╭─ Data to examine

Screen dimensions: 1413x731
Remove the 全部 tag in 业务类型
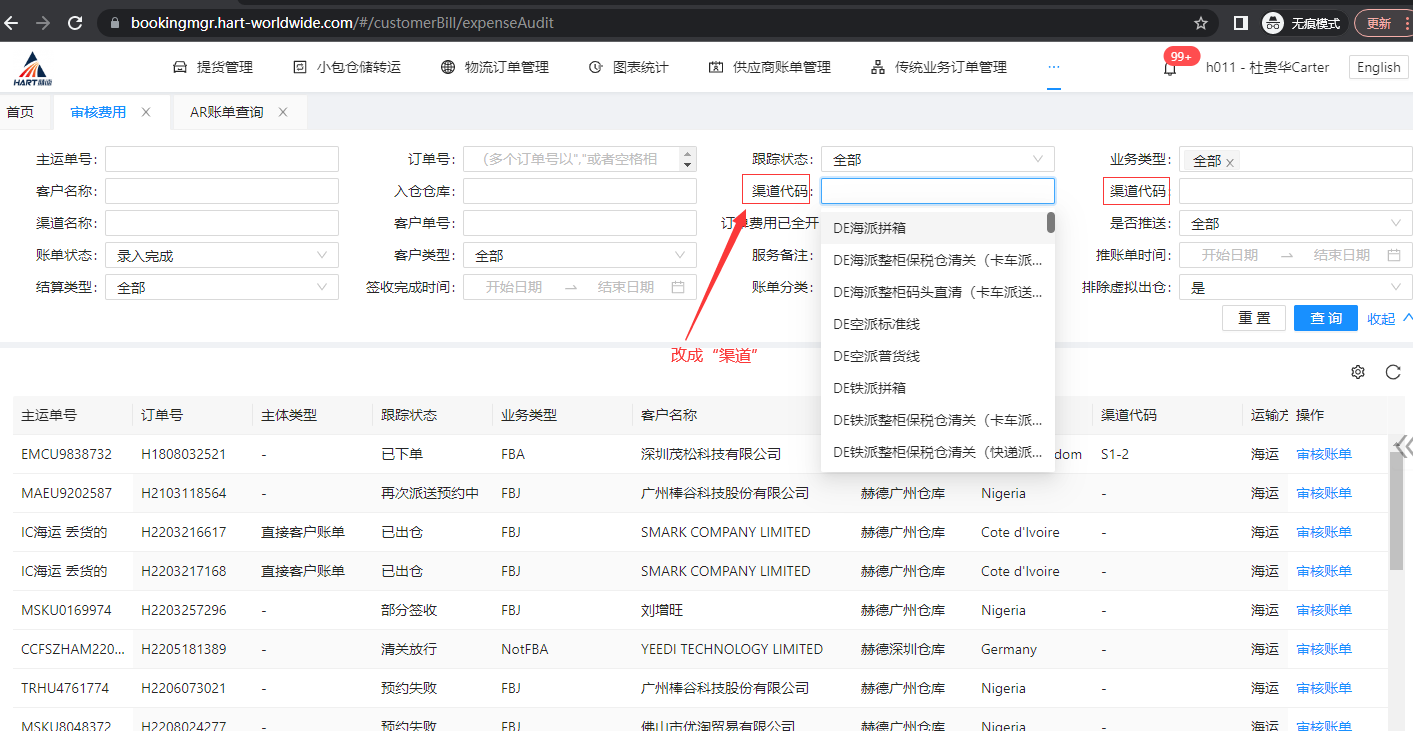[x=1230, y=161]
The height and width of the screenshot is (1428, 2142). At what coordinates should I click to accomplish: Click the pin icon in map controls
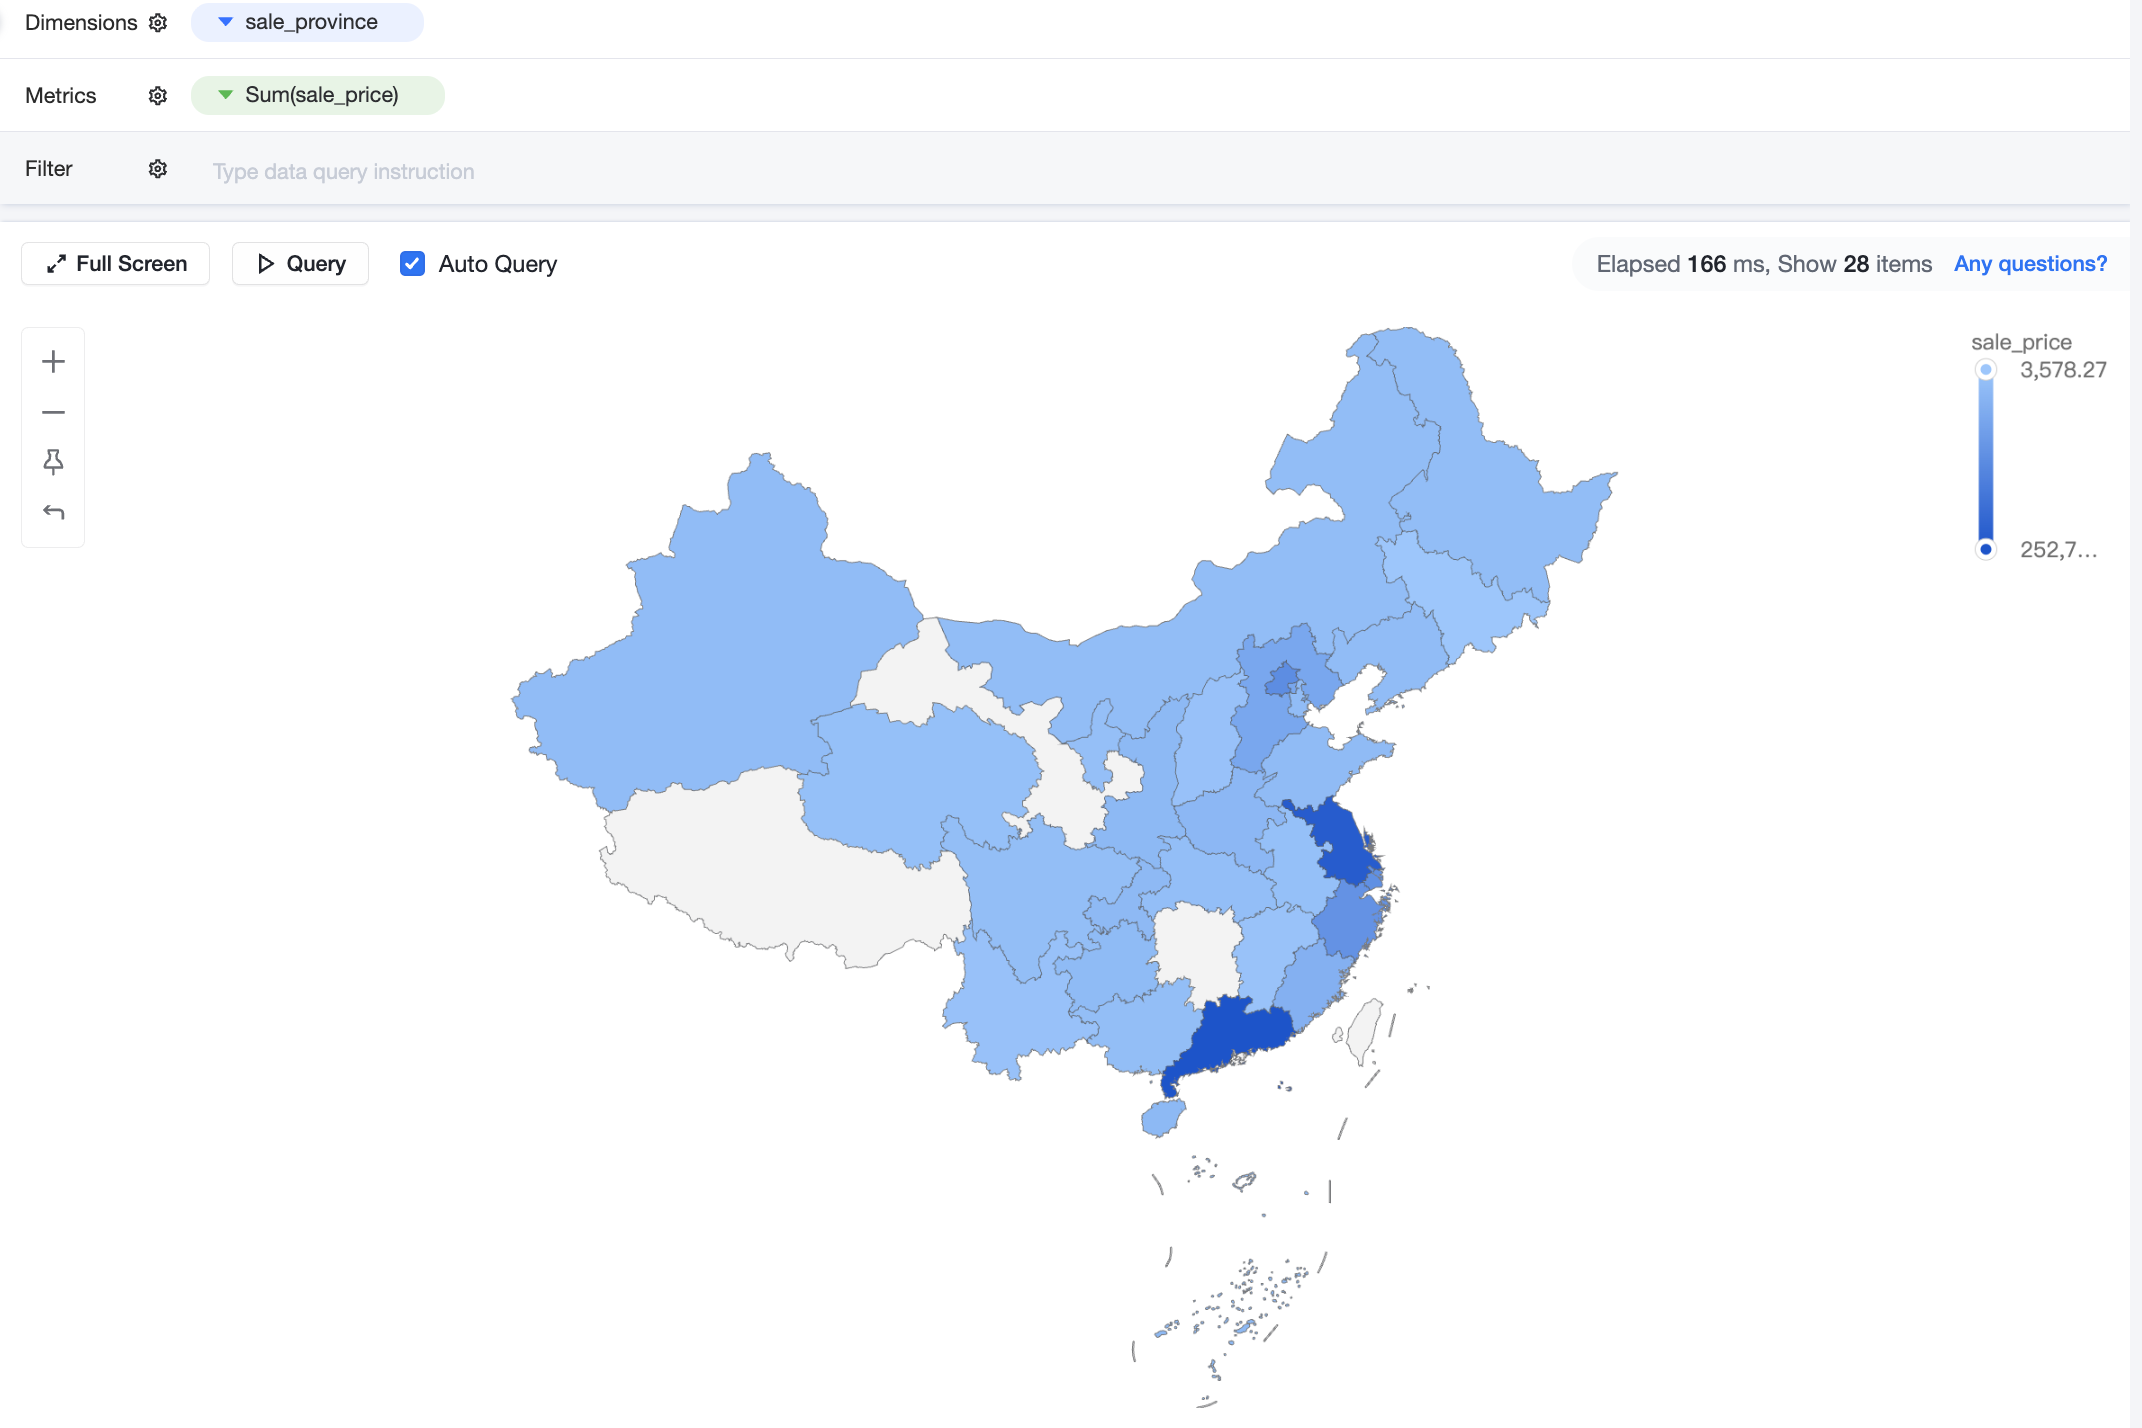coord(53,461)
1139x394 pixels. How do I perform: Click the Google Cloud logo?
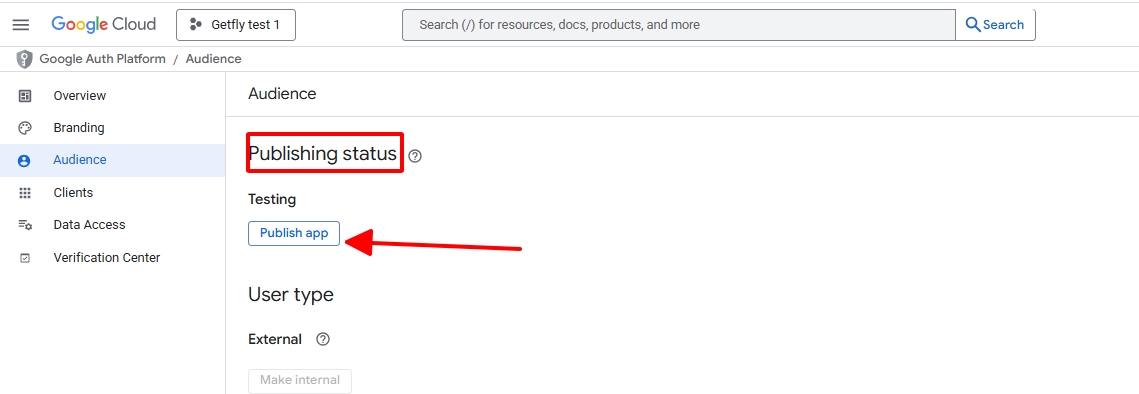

╰─

- **Exercise aim**
Only exact duplicates of the lines from the one containing "Remove the 全部 tag in 业务类型" through the final line of the entries, both included, are needed, with pictures left out.

- **Output below**
Remove the 全部 tag in 业务类型
[x=1230, y=161]
The height and width of the screenshot is (1428, 2142). At what coordinates should I click to accomplish: Click the pin icon in map controls
coord(53,461)
1139x394 pixels. How do I perform: Click the Google Cloud logo?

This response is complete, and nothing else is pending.